Archive for Robin Silbergleid

Spin

Posted in Junk 12: Winter 2014, Robin Silbergleid with tags , , , , , on February 10, 2014 by Tim Elhajj

Spin_1

by Robin Silbergleid

1.

Here are the basic facts: A ceiling fan is a mechanical fan, usually electrically powered, suspended from the ceiling of a room, that uses hub-mounted rotating paddles to circulate air. Ceiling fans generally spin between 80 and 300 revolutions-per-minute (RPMs) with about 220 RPMs as a common high speed and 100 a common low.*

2.

What do I do? What do I do? Her feet shuffle back and forth, her weight bouncing on her knees like a marionette. This is what I can see from one eye from beneath the towel, where I am curled, in the single hallway of our upstairs, before I collapse, holding my face because if I don’t it might fall off. My right hand is shaking, twitching. I don’t know what to do.

I am thinking: blood, bone, brain damage. The children will be orphaned.

She is eight. She was in her bedroom reading. I was in the bedroom with the baby. I had just nursed him, changed his diaper.

In his crib, now, where she put him, the baby is screaming. I hear him. And the whir of the blades.

911, I tell her, now now now.

And then, when they don’t come, neighbor.

Oh jeez, he says, eventually, oh jeez, his big feet on the creaky floor.

3.

There are five blades on the fan above my bed. There were four wounds to my face: two low on the forehead, one on the right side of my nose, one under my left eye, so close to the eyeball that when the doctor stitched up my face I could feel her tickle my eyelashes with the needle. I had two black eyes. My hand twitched from brain trauma.

According to the TV show Mythbusters, it is impossible for a domestic ceiling fan to decapitate a human being or do more than cause “minor” injury.

The upstairs of the house looked, my friend said, like a murder scene. There was so much blood that when I pulled down my pants in the emergency room I was sure I had gotten my period. It was July in Michigan; the fan was spinning fast.

4.

I could say, this is why you don’t clean.
I could say, a different kind of domestic violence.
I could say, this is why you don’t ever stand on a bed. Ever.
I could say, I got lucky.
It’s only a scar.

But I am thinking of my daughter’s small white chair where I sat while my neighbors swapped cell phone numbers on construction paper and crayon. The one whom I know from the bus stop slipped sandals on my ruddy feet. The one who lives next door, who likes to garden, stayed with my children–the baby with a bottle of breastmilk from the freezer, the big girl praised for her bravery– while her husband drove me to the hospital. This is the spin I choose to put on the story, a story of human kindness and people looking out for each other, because the other story, the one where small children watch their mother’s blood pool on the wood floors during the twenty minutes it takes for the ambulance to arrive, is unfathomable.

5.

Every morning my daughter watches while I put make-up on. If your scar was flipped over you would look like Harry Potter. My hand trembles. She turns off the fan. The damage is not minor.

**ASSIGNMENT:**
In the ceiling fan essay, how many wounds were there to the narrator's face?

**EXERCISE DATA:**
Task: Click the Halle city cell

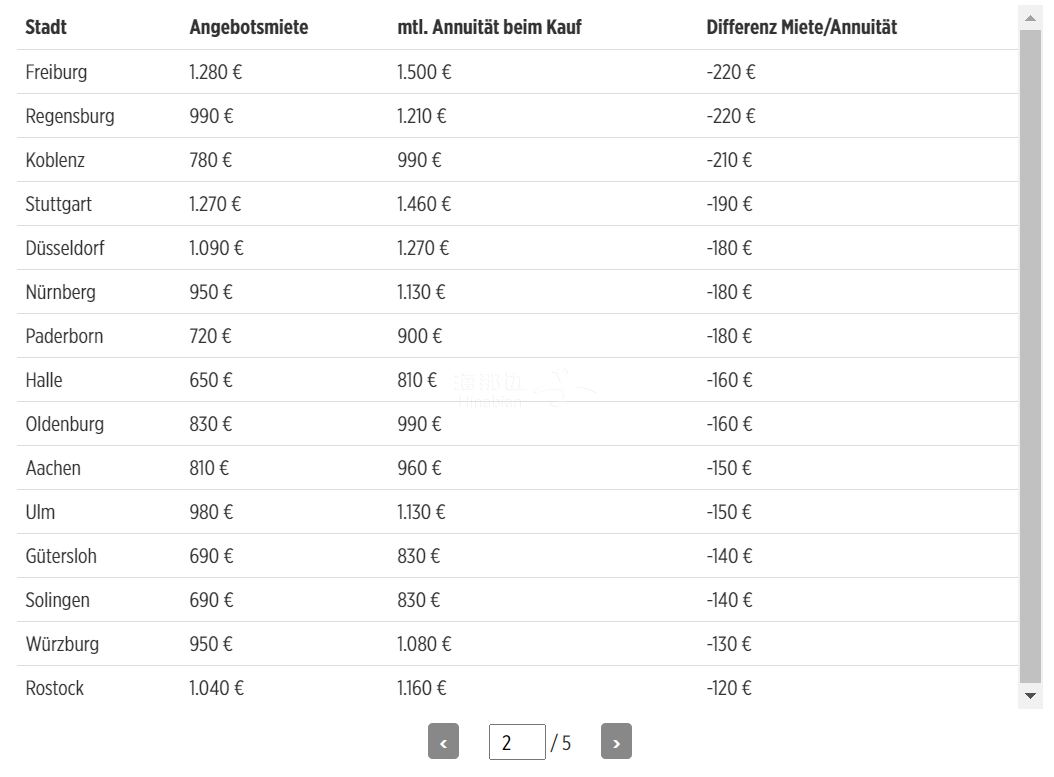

**TASK ANSWER:**
Four